Resume the forum thread about British members moving to Dubai from the point where it stops.
begin DOCUMENT
# Who are the Brits on the board?



## Spellbound (Sep 4, 2008)

Thought this may be helpful to any new Brits to the board, to help them to get to know people.

When did you move to Dubai?
Where are you from in the UK?
How old are you?
Are you male or female?
Did you move alone?

I'm moving in October. I am from Cheshire, in the UK. I am a 26 yr old female. I am moving alone.


----------



## Elphaba (Jan 24, 2008)

*raises hand*


Female, age not admitted, lived in SW London before moving to Dubai a few years ago.


----------



## crazymazy1980 (Aug 2, 2008)

Moving hopefully in the next week or two (employment visa pending...), I am from Bolton but lived all over the UK, 28, Male, moving across all alone.


----------



## Pasanada (Feb 5, 2008)

Spellbound said:


> Thought this may be helpful to any new Brits to the board, to help them to get to know people.
> 
> When did you move to Dubai?
> Where are you from in the UK?
> ...


I lived in Dubai for 6 months this year, considering job offers in Iraq and Afghanistan but currently sat in gloomy Wiltshire!

I'm originally from Bedfordshire but lived all over East Anglia, Home Counties and West Country due to my husbands Army career.

I'm 37 years old (thats 37, NOT dead! LOL)

I'm female.....when I last checked!!! 

I lived alone in Dubai, didn't find it a challenge as I'd previously lived alone in Spain for 5 years, at least in Dubai, everything is in English as well as the national language of Arabic, so no need to learn a new language as I previously did in Spain.

Hope you enjoy Dubai, good luck and keep posting!


----------



## crazymazy1980 (Aug 2, 2008)

Pasanada said:


> I lived in Dubai for 6 months this year, considering job offers in Iraq and Afghanistan but currently sat in gloomy Wiltshire!


Kabul, Baghdad or Cricklade...

...I think out of those three Kabul was the best. Although I feel like Salisbury Plain is like a second home.

Though at least they're getting rid of the speed cameras.


----------



## Pasanada (Feb 5, 2008)

Well, I'm told by friends in Iraq that now is a safer time than ever.....my initial Afghan trip was postponed earlier this year as the Taliban were kidnapping alot of foreigners and as for Salisbury Plain, just stick to the roads...........LMAO!

I'm presuming you're ex military, Mazy?


----------



## meninaJANA (Sep 5, 2008)

Hi everybody!!! My name is Janayna Velozo, called "meninaJANA" (Jana girl) here in Brazil where I live. I'm moving to Dubai in december this year, to work as a graphic designer. The company is located in Deira, so it would be very nice to find a place to live (or share) near it. I have something about 4,000dhs/month to spend with rent and I will love to share with people of other nationalities!

jana.


----------



## crazymazy1980 (Aug 2, 2008)

Pasanada said:


> Well, I'm told by friends in Iraq that now is a safer time than ever.....my initial Afghan trip was postponed earlier this year as the Taliban were kidnapping alot of foreigners and as for Salisbury Plain, just stick to the roads...........LMAO!
end DOCUMENT
begin COLLECTED DATA
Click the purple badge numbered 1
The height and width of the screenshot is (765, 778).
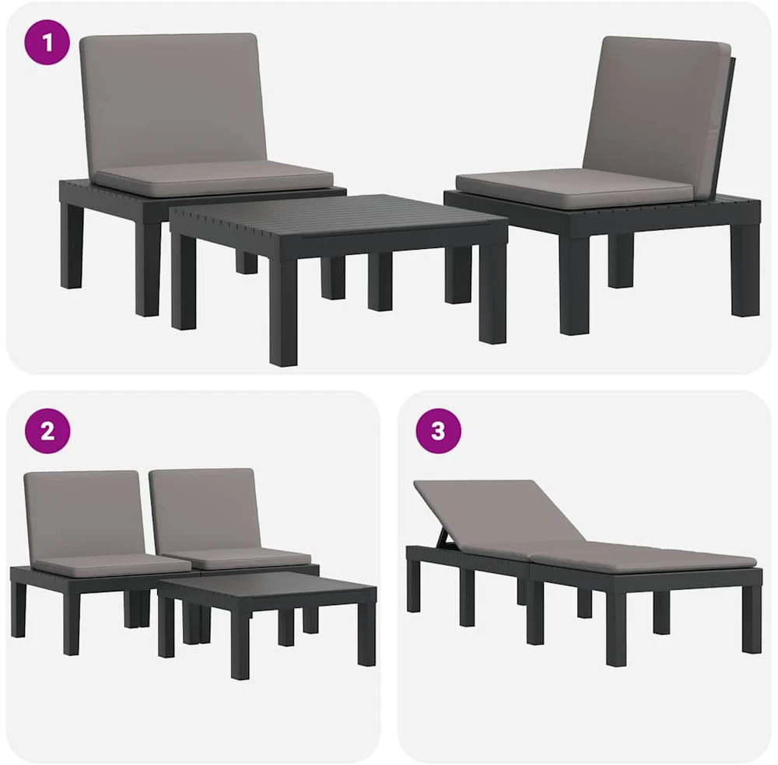click(47, 42)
end COLLECTED DATA
EXERCISE OUTPUT
> 
> I'm presuming you're ex military, Mazy?


Iraq does seems to be quietening down, Kabul is still quite dangerous, lots of crime, foreigners being robbed, kidnapped and killed.

...I may have been seen once or twice in a fetching shade of desert DPM


----------



## Pasanada (Feb 5, 2008)

Lol you know, my girlfriends think I have the perfect lifestyle and jobs, working with all those men in dashing DPM (not sure about the Cam though!!) but after 12 years of being around the boys, I don't get terrible excited anymore and actually see people rather than sex gods in uniform! LOL

Menina, welcome to the Forum, good luck with your move and hope you enjoy Diera! I can thoroughly recommend a good shisha bar there if you're interested!


----------



## meninaJANA (Sep 5, 2008)

Thanks Pasanada!! I will love to!


----------



## Spellbound (Sep 4, 2008)

What type of work do you all do, and which area of Dubai are you in/will you be in?

Pasanada, thanks for the kind wishes.


----------



## Pasanada (Feb 5, 2008)

Ok, it's at the K-Port Inn, in the basement. You'll find many Arab gentlemen in there but don't let that put you off. There is also a nightclub (discotheque in Spanish although I presume you speak Portugese?, don't want to confuse the 2  ) which is open every night until 3am.

Just don't wander around the back streets of the hotel, there are some unsavoury characters lurking about, as friends of mine discovered, and the odd Chinese "chicas de noche" that hang about on the street corners!

Another place to visit is the Lotas Hotel across from K-Port, I enjoyed the belly dancing performances in there!


----------



## meninaJANA (Sep 5, 2008)

Spellbound said:


> What type of work do you all do, and which area of Dubai are you in/will you be in?
> 
> Pasanada, thanks for the kind wishes.


I'll work at Dubai as a Senior Graphic Designer, but I don't have a place to stay yet.

jana.


----------



## Pasanada (Feb 5, 2008)

I'm in transit right now but was selling armoured vehicles to war zones when I was working in Dubai!


----------



## buglet (Sep 2, 2008)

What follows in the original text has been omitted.